『半妖の夜叉姫』最終回を迎えなお残る謎 半妖の娘たちが伝えたものとは

 高橋留美子原作のアニメ『犬夜叉』シリーズのスタッフが再集結し、次世代の物語を紡ぐ『半妖の夜叉姫』(読売テレビ・日本テレビ系)。第24話「殺生丸の娘であるということ」が3月20日に放送され、本作は衝撃の最終回を迎えた。

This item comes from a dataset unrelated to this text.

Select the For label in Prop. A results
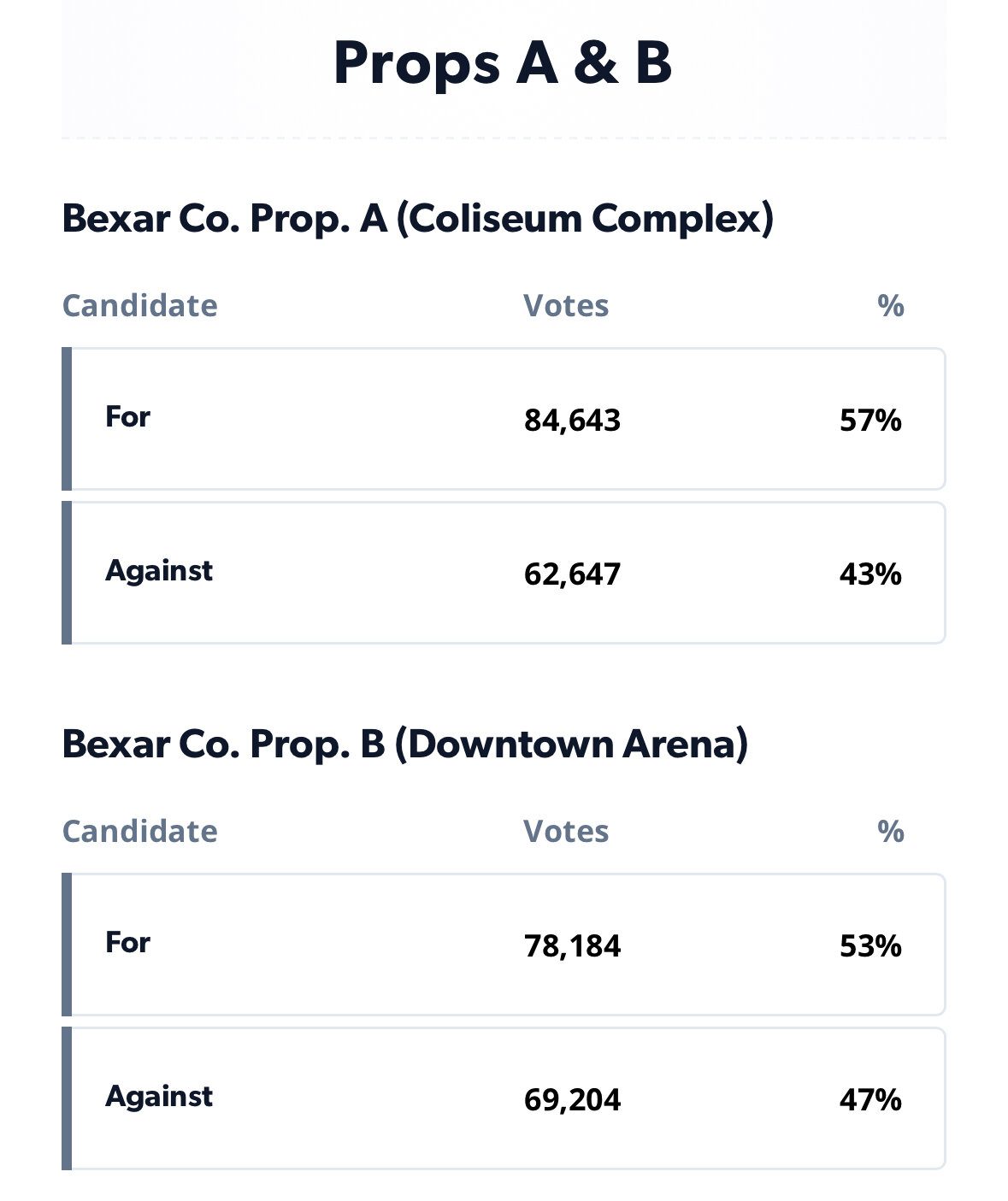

 前回、犬の大将を慕うがゆえに、彼に愛された人間やその血を引く半妖を憎む敵・是露(坂本真綾)と相見えた半妖の娘たち。せつな(小松未可子)の腕から伸びた血刀が是露の息の根をとめるも、時代樹に眠る妻・りん(能登麻美子)が是露と縁で繋がっていることを知っている殺生丸(成田剣)は天生牙で彼女を生き返らせる。しかし、そのことに激怒した是露は二度と蘇生できないように、何と殺生丸が犬の大将から受け継いだ天生牙を折ってしまったのだ。

 そこに現れたのが、獣王・麒麟丸(細谷佳正)だ。彼は是露の弟であり、四魂からは妖怪でも人間でもない存在がその身を滅ぼすと予言されている。実際に、とわ(松本沙羅)たちは時代樹から麒麟丸討伐を依頼されており、第18話において両者は交戦。敵サイドの妖怪と思いきや、姉が行った無礼を殺生丸やその母・御母堂(榊原良子)に詫びる姿から見ても、是露と目的を共有しているわけではない。

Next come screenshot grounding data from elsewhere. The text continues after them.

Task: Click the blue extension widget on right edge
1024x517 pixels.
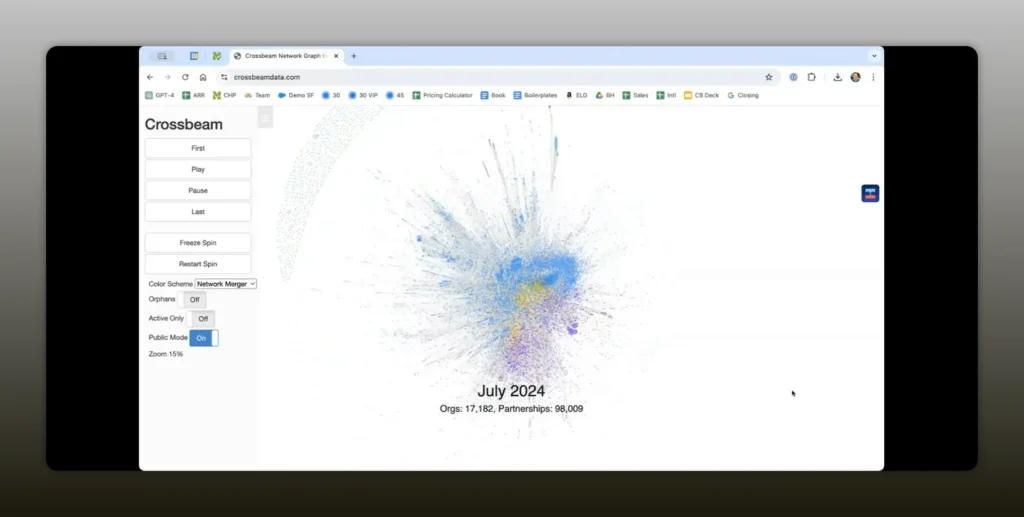Action: tap(869, 194)
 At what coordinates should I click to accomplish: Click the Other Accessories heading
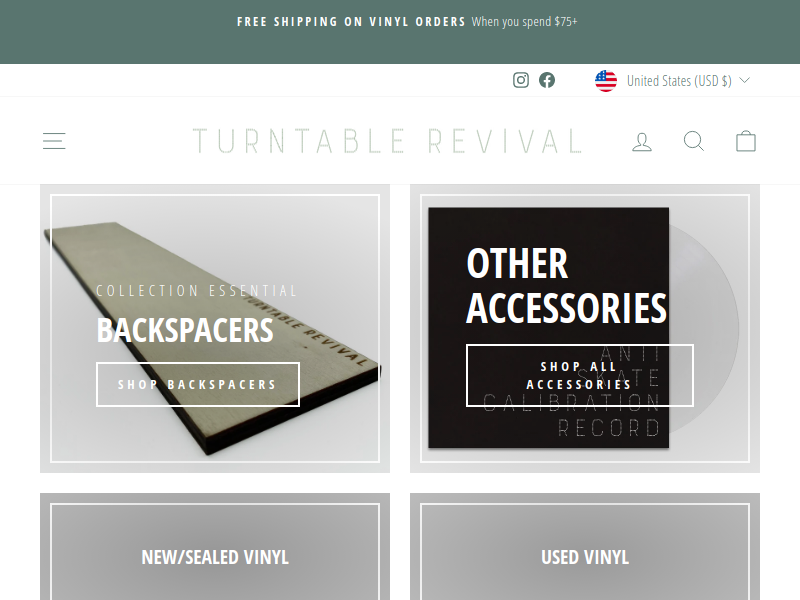(566, 286)
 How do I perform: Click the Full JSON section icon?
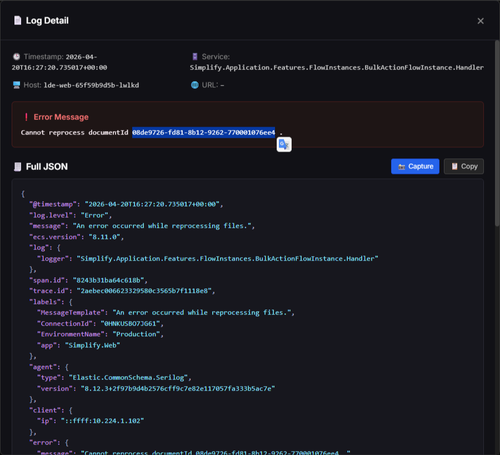[17, 167]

 しかし、殺生丸は麒麟丸の謝罪を受け入れず、今度は爆砕牙で是露を切りつけにかかる。理由は「これ以上はりんが悲しむ」から。殺生丸はりんのために天生牙を使ったが、代わりに生き返った是露はとわたちを手にかけようとしている。それを悟ったように、時代樹の中で涙を流すりん。殺生丸は愛する妻の気持ちを慮り、是露を退治することを決意したのだろう。

 麒麟丸は状況をみかね、7つ集まった虹色真珠を彼方へ飛ばす。そんな麒麟丸に対して絶縁を言い渡し、その場を去る是露。麒麟丸は是露を追いかけようとするが、彼女に特別な感情を抱いている理玖(福山潤)に背後から刺されてしまう。理玖は是露を追いかけ、殺生丸もまた麒麟丸に“剛臆の試し”を託して2人を追うのだった。

 かつて我が子を千尋の谷に落とし、這い上がってきた子だけを育てる獅子がいたという言い伝え。それが“剛臆の試し”である。

「殺生丸の娘ならば、生き残ってこその真価」

 第23話で御母堂が麒麟丸に語ったように戦国の世を生き抜くためには、圧倒的な力が必要だ。“半妖だから”というのは理由にならない。麒麟丸は娘たちに強くあれと願う殺生丸の意志を受け、とわとせつな、そして犬夜叉の娘・もろは(田所あずさ)に刃を向ける。